* **Aim of the exercise**
In the records below, take the line with "You are a GUI" and all lines after it, and copy them exactly, pictures excluded.

Data extracted from a collection

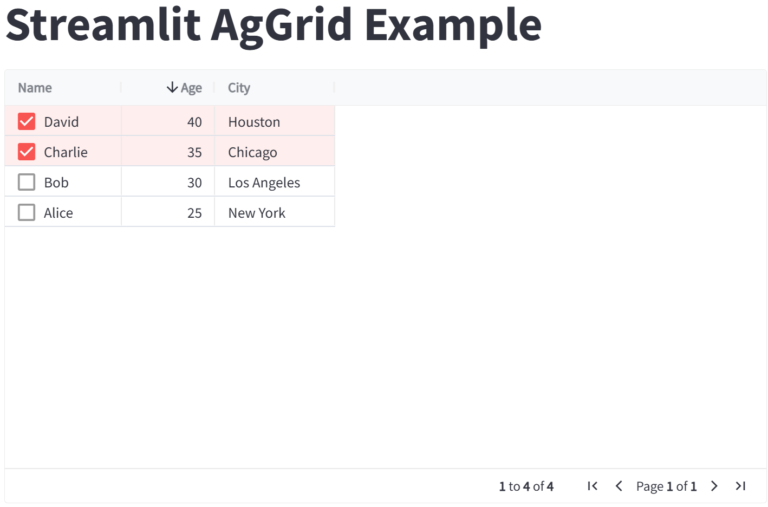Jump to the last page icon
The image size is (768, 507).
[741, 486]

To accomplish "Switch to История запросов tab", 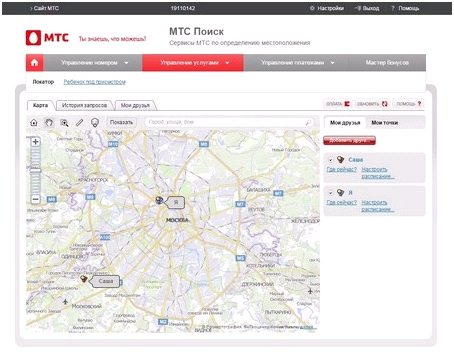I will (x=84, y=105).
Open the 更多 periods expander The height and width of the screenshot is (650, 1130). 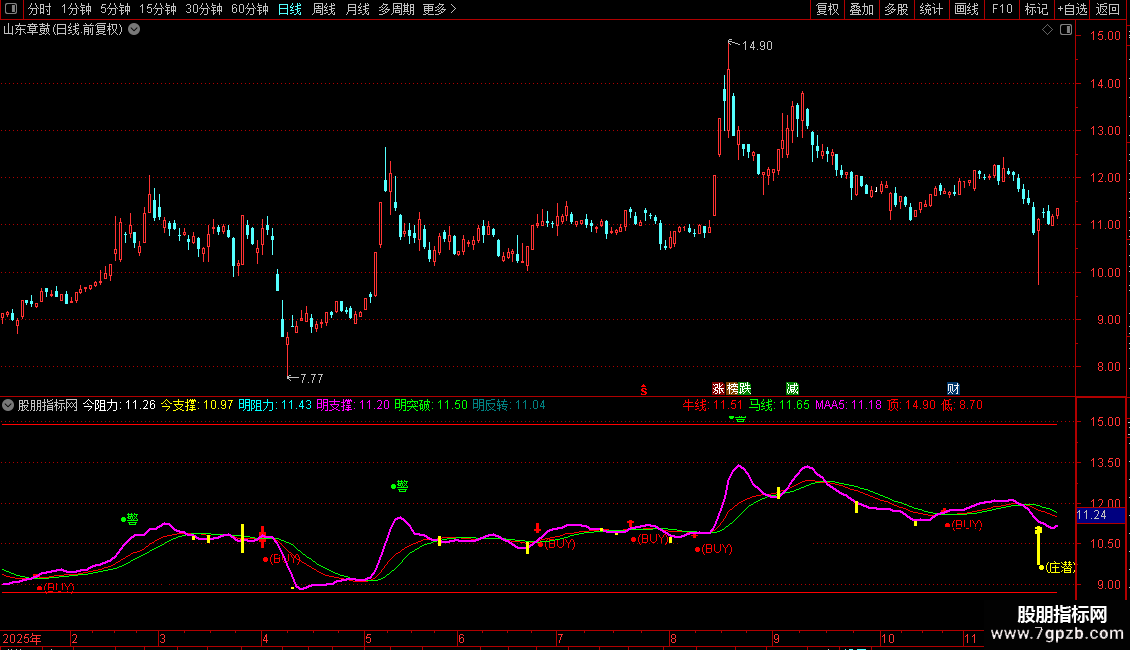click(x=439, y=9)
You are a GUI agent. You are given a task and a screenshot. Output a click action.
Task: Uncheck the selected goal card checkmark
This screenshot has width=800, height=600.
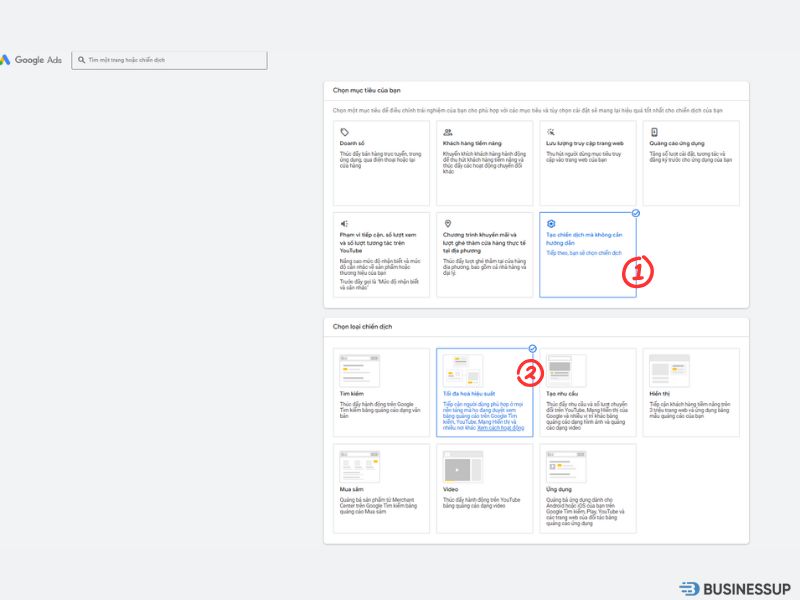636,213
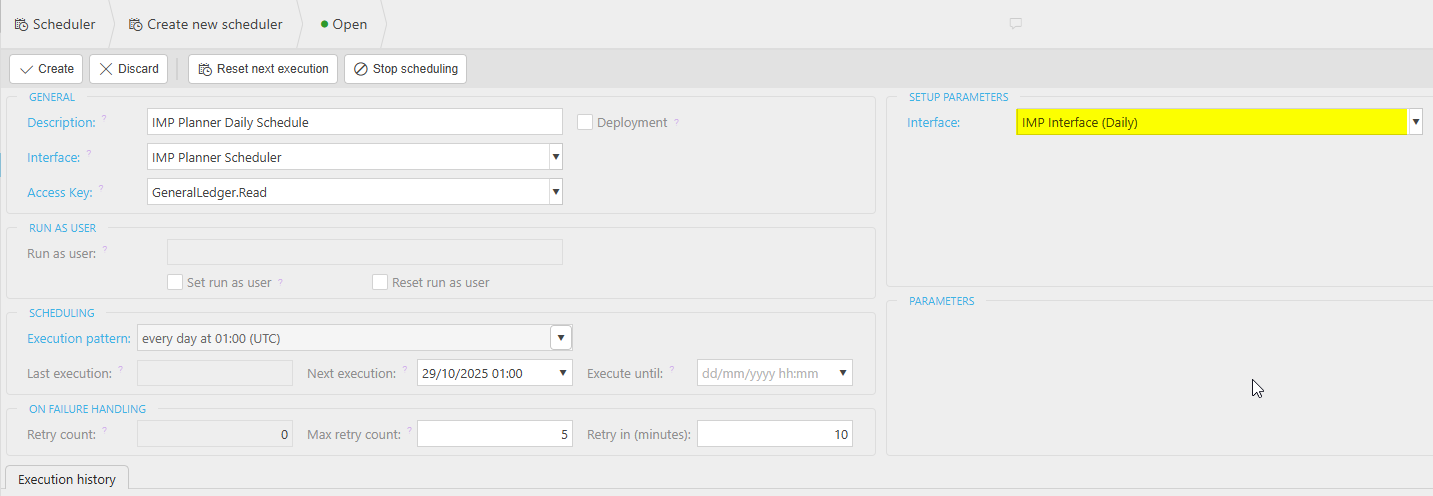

* **Written reply**
You are a GUI agent. You are given a task and a screenshot. Output a click action.
Task: Uncheck the selected goal card checkmark
This screenshot has width=800, height=600.
636,213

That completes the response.